Exercise:
Copy exactly the stretch from "#Embeddings API returning" through "Java, and postman." in the forum thread on Embeddings API precision.

Excerpt:
-------
#Embeddings API returning cut information

70 messages ยท Page 1 of 1 (latest)

eternal kite
#

Embedding API is only returning ~10 decimal points while the OpenAI python module returns ~18.

Tried in Java, and postman.

eternal kite
#

Bump

graceful badge
#

The embeddings are float32 (single precision). They only have 7 or 8 significant figures, so you probably aren't benefiting from the extra digits, whose presence or absence mostly reflect different ways of converting between data types. But you can get them if you want, even when you're not using the OpenAI Python library. More specifically, you can get the embeddings as flat sequences of binary float32 values--which is what the Python library is doing--and use them however you like.
-------
Records:
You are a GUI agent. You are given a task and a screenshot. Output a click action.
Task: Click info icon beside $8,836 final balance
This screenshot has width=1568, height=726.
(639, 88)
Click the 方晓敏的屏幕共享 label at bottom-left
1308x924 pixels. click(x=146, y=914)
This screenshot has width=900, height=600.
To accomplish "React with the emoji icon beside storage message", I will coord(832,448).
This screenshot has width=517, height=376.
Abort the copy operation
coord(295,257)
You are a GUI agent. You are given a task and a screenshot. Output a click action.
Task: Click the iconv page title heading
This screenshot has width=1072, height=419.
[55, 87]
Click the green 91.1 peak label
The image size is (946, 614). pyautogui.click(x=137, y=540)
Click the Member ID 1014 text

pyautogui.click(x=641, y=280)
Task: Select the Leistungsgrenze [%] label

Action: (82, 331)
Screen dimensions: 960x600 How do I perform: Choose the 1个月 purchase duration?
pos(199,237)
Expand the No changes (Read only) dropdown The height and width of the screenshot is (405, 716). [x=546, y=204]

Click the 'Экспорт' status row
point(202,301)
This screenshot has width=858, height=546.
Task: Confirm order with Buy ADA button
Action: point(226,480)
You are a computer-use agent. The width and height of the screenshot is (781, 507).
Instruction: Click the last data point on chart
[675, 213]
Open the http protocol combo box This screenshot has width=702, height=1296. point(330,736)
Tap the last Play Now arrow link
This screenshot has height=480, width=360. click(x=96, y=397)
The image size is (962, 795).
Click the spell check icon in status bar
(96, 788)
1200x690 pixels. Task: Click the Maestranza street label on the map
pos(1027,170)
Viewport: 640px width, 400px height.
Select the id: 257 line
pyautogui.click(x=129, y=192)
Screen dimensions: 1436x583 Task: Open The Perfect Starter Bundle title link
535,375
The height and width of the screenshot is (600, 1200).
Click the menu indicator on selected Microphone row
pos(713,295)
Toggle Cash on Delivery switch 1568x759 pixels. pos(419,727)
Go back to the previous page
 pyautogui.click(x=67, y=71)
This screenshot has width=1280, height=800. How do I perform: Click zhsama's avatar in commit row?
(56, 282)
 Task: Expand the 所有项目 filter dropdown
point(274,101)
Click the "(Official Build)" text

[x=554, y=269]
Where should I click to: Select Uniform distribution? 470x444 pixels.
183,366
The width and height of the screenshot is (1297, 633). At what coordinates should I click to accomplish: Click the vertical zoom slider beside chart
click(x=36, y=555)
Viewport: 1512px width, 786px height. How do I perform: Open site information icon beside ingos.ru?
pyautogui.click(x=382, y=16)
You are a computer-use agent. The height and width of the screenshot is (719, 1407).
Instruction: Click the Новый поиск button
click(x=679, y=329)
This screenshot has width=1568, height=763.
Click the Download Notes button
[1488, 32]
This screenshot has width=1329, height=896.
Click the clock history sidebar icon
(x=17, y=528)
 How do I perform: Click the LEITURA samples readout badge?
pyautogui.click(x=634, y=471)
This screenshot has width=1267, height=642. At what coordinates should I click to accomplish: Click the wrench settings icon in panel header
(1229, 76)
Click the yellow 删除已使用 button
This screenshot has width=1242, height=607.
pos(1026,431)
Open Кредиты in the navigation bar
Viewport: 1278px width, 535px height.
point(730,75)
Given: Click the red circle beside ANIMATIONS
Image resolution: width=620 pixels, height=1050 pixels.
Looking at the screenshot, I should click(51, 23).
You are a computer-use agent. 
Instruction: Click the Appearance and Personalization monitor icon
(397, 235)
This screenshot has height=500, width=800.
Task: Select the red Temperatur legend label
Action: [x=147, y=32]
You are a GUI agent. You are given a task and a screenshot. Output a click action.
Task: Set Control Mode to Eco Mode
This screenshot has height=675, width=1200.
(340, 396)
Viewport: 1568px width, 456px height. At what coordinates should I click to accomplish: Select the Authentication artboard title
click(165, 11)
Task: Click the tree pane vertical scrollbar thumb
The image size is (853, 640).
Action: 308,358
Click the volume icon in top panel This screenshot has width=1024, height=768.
-------
Result of this task:
#Embeddings API returning cut information

70 messages ยท Page 1 of 1 (latest)

eternal kite
#

Embedding API is only returning ~10 decimal points while the OpenAI python module returns ~18.

Tried in Java, and postman.